Would you restate the listing word for word, with the images omitted?
[Opening Given data section]
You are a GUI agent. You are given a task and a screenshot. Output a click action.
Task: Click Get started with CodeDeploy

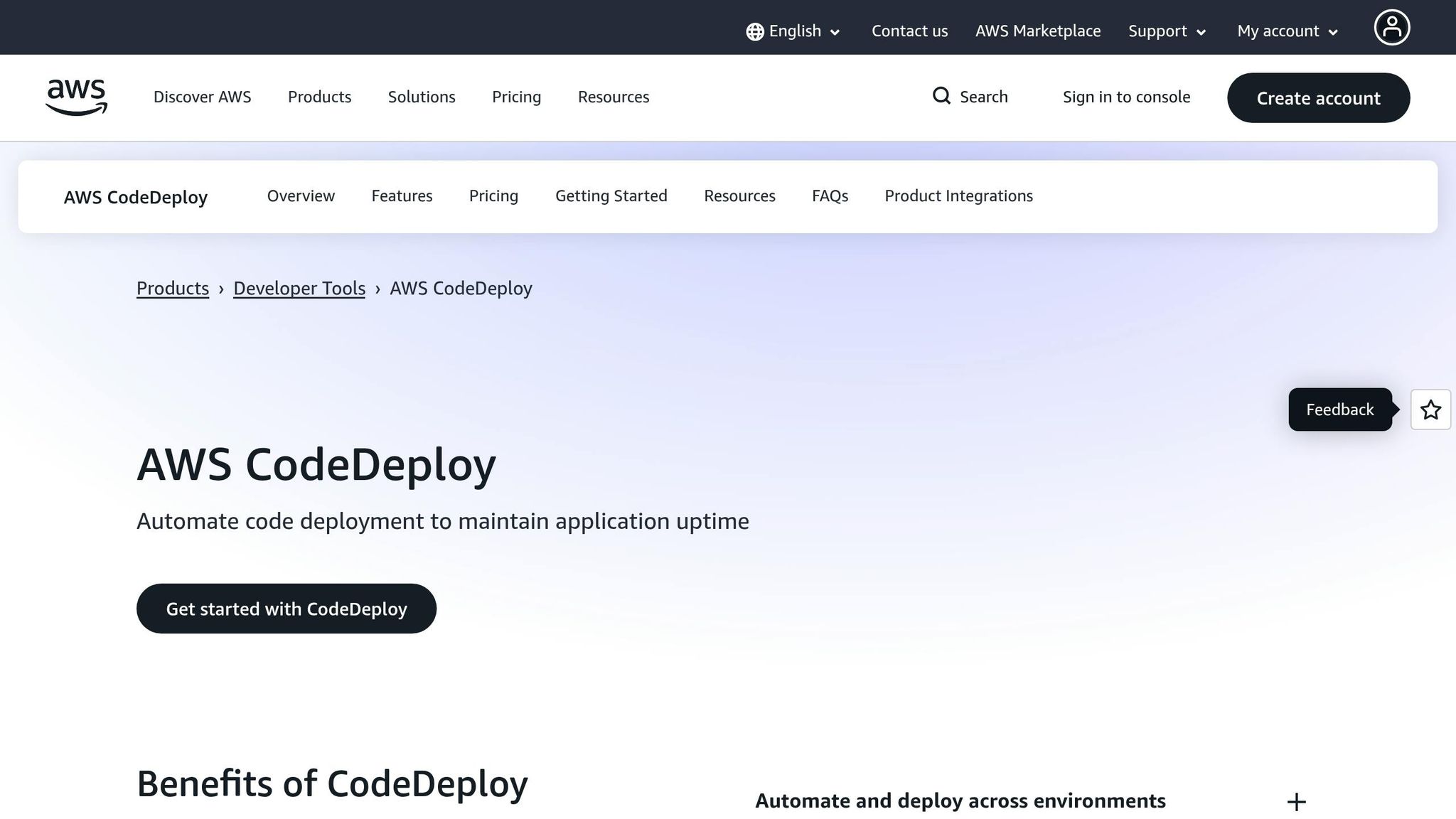[x=286, y=608]
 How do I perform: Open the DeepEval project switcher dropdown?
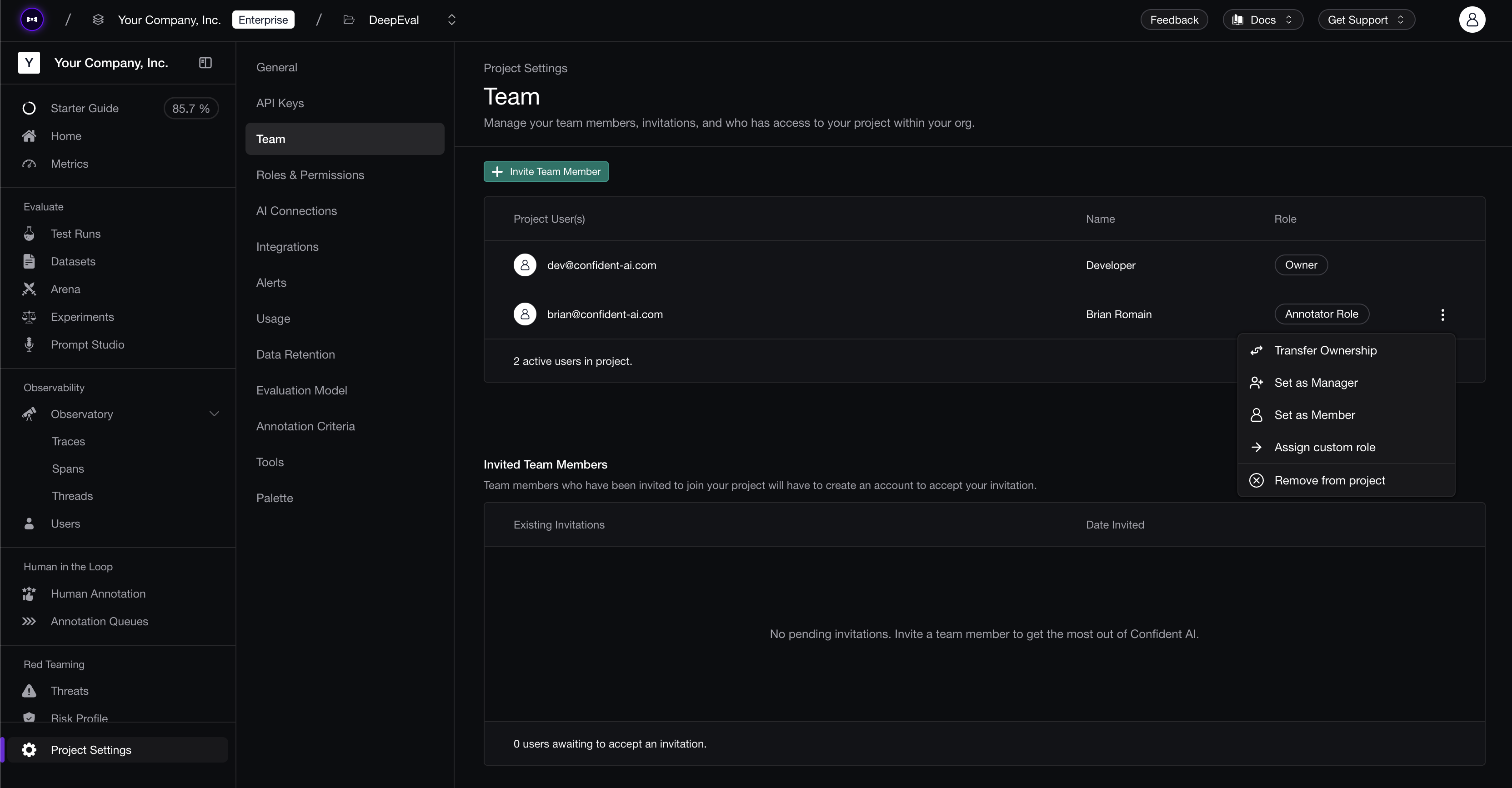pyautogui.click(x=451, y=20)
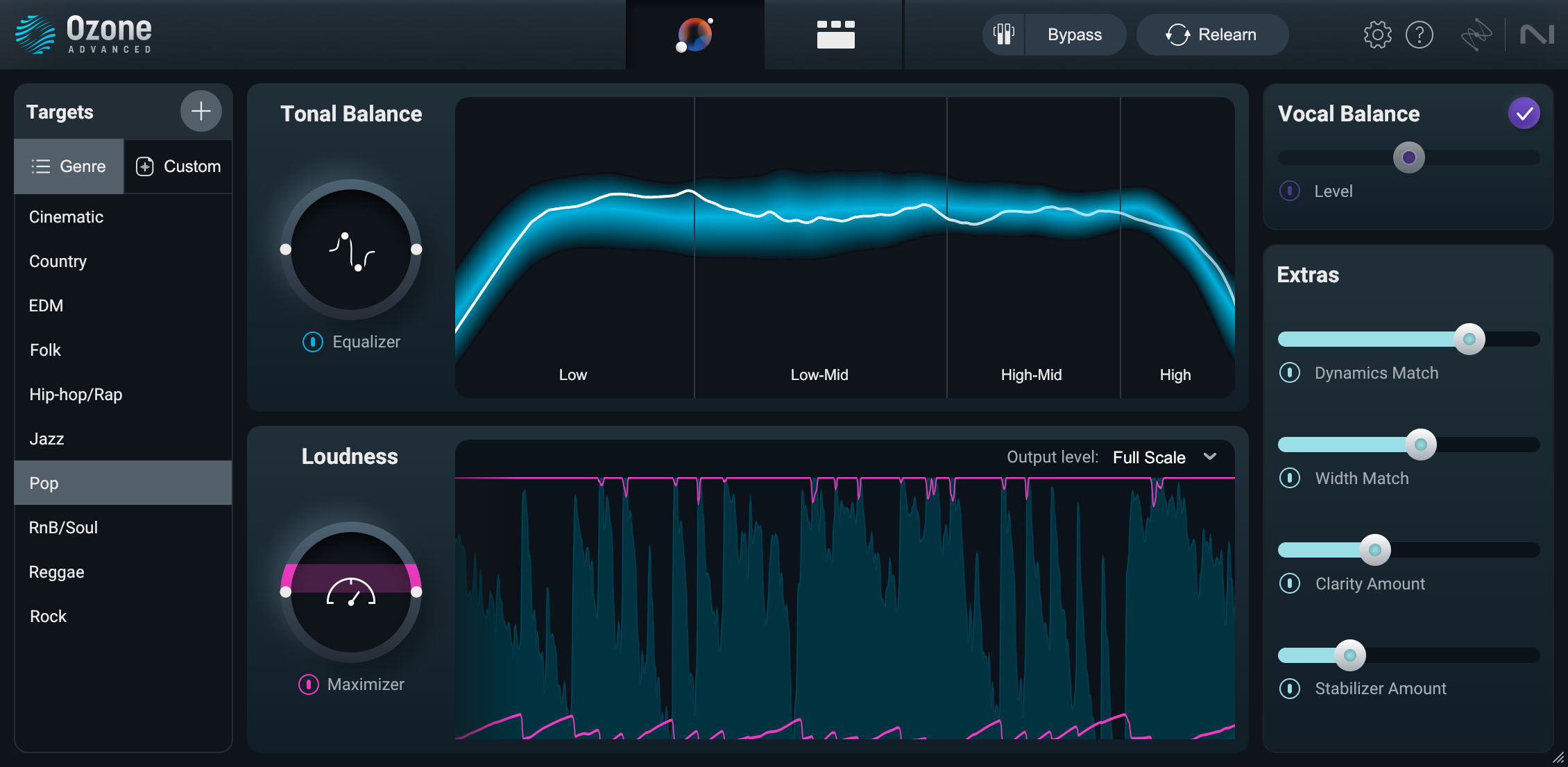Image resolution: width=1568 pixels, height=767 pixels.
Task: Open the Output level Full Scale dropdown
Action: 1164,457
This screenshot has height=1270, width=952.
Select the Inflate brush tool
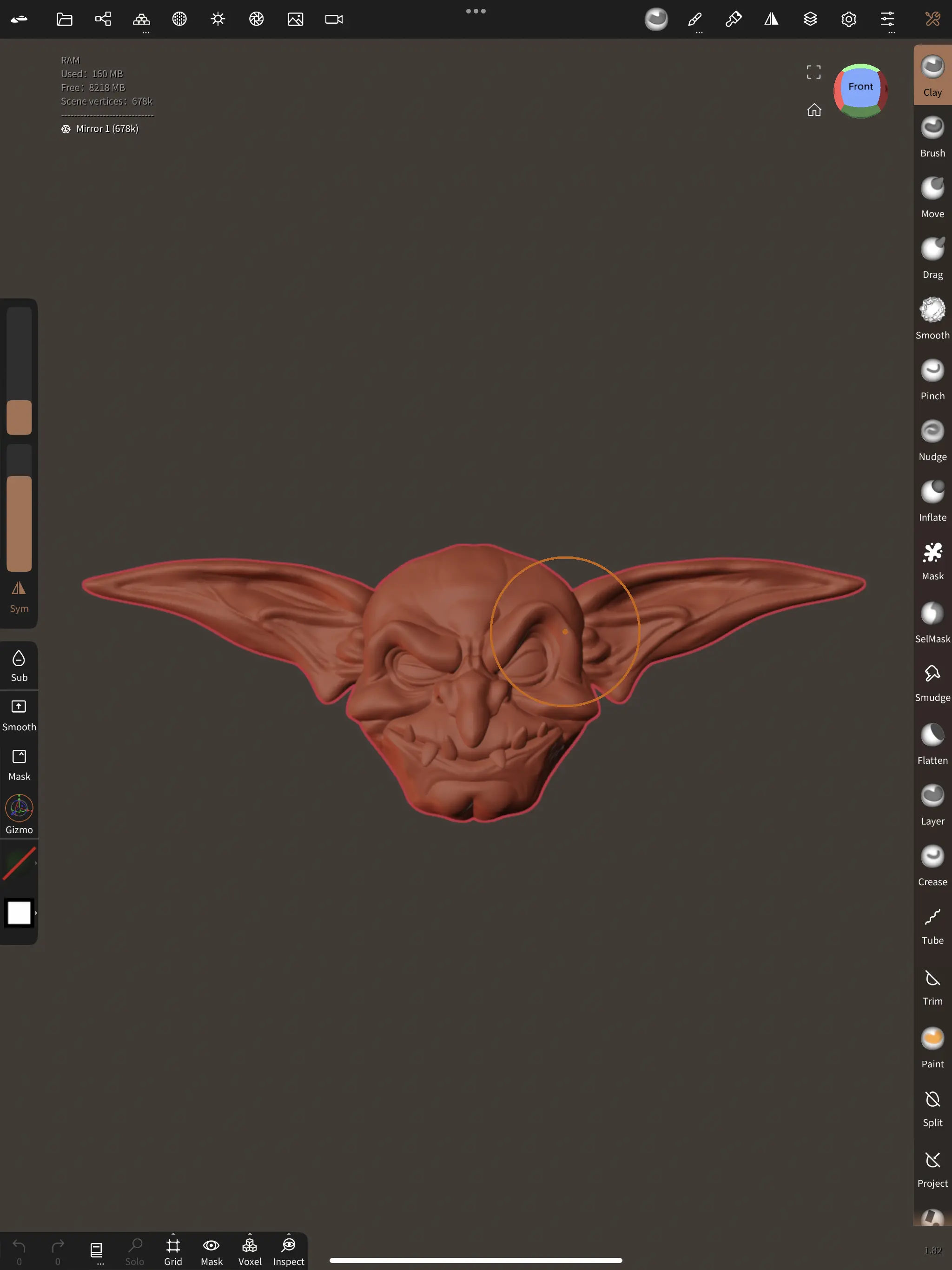(932, 501)
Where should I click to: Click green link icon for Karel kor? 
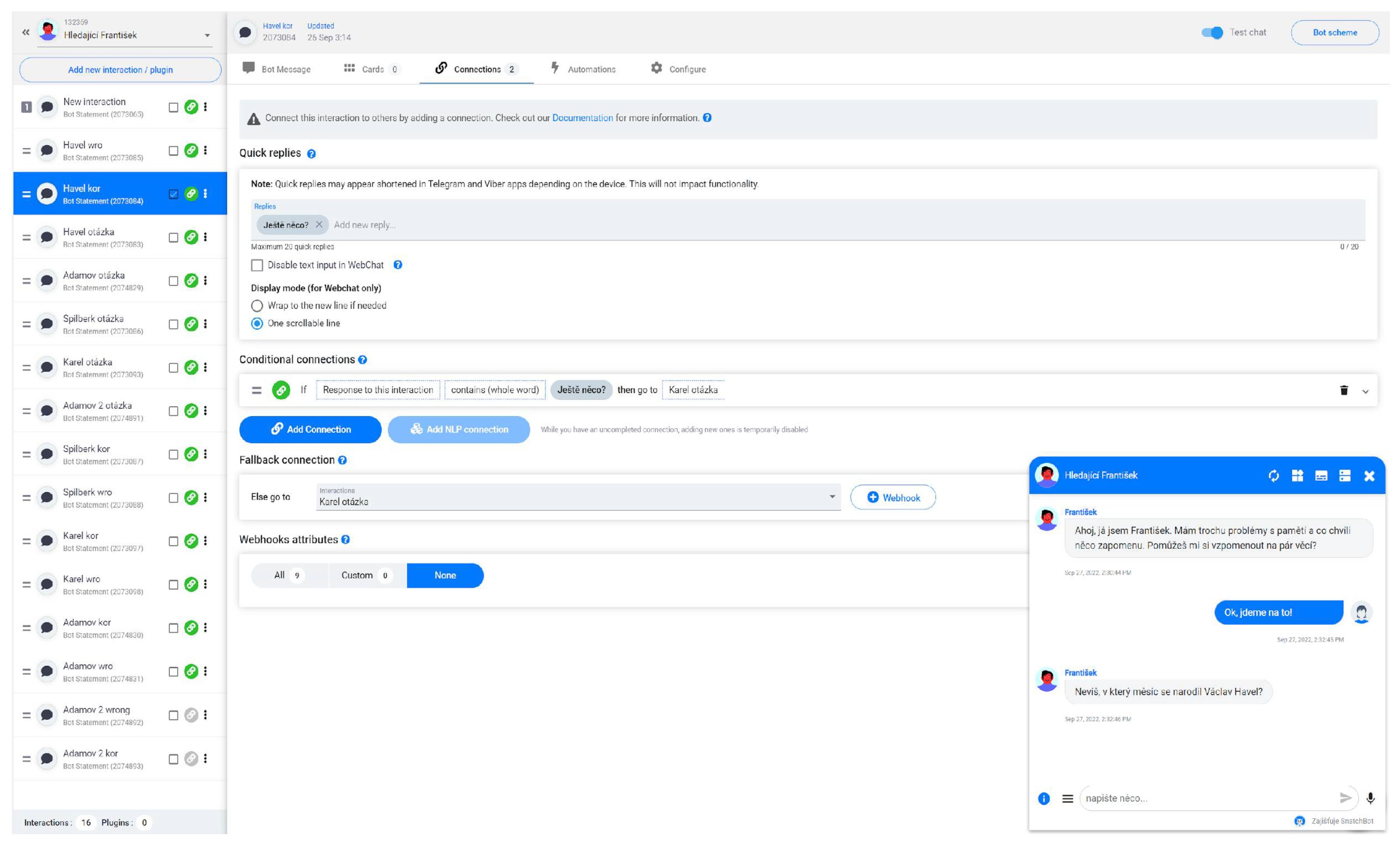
[Closing Given data section]
- _Solution for this task_
You are a GUI agent. You are given a task and a screenshot. Output a click action.
Task: Click Get started with CodeDeploy

[x=286, y=608]
 How do I perform: Open the DeepEval project switcher dropdown?
pyautogui.click(x=451, y=20)
Image resolution: width=1568 pixels, height=767 pixels.
Task: Open the Output level Full Scale dropdown
Action: 1164,457
This screenshot has height=1270, width=952.
Select the Inflate brush tool
(932, 501)
Where should I click to: Click green link icon for Karel kor? 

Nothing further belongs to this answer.